Hoje a caminho do trabalho encontrei um velho cabeleireiro só de homens chamado: "Cabeleireiro Araújo". Lá dentro um homem de uma certa idade, vestido de forma formal, de gestos sintéticos e calculados. O espaço lúgubre, simples, onde apenas se destacavam 2 cadeiras e um espelho e o único creme era um after-shave pestilento com 60% de álcool.
Foi então que me ocorreu a seguinte dúvida: "Tempos houve onde ser cabeleireiro era uma profissão séria!". Hoje em dia se um homem disser que é cabeleireiro imaginamos logo uma pessoa de trejeitos exagerados, com um penteado amaricado e que muito possivelmente vê nas mulheres boas amigas. Digamos que está um nível acima de maquilhador.
No entanto nos tempos dos nosso pais havia pessoas sérias, inclusivamente casadas com pessoas do sexo oposto, que iam para cabeleireiros (só de homens atenção) e faziam disso profissão.
A pergunta que eu faço é onde estão essas pessoas agora. Ou são velhos ou não existem.

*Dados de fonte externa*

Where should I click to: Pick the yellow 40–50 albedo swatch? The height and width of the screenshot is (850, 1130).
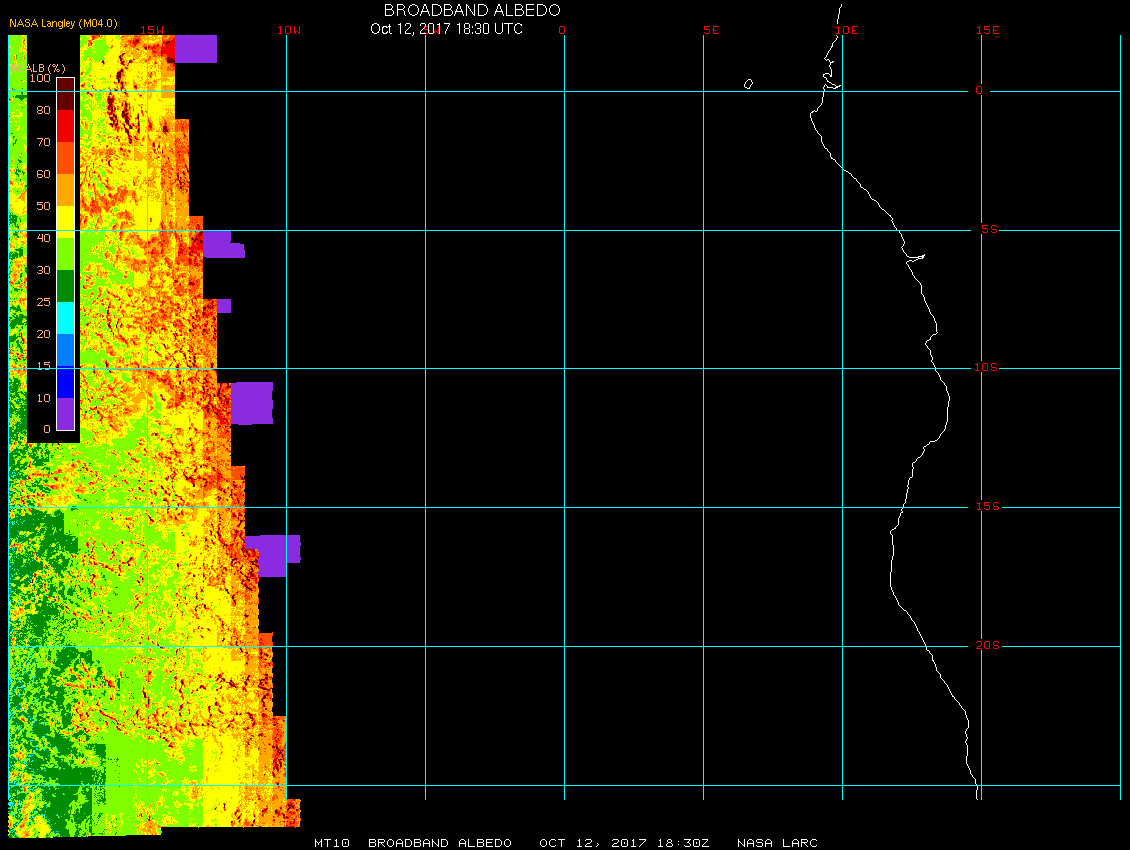click(x=65, y=221)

Porque é que cada vez que vou cortar o cabelo e me cai em sorte (ou azar) um homem tenho que aturar um Sandro, não raras vezes com sotaque brasileiro, com maneirismos exagerados e que parece gostar demasiado de tocar no meu cabelo.
Onde vai acabar o mundo do cabeleireirismo português? Nas mãos de mulheres e gays! Não poderemos falar de bola nem galar as gajas mediante comentários javardos.
Devolvam os heterossexuais aos cabeleireiros!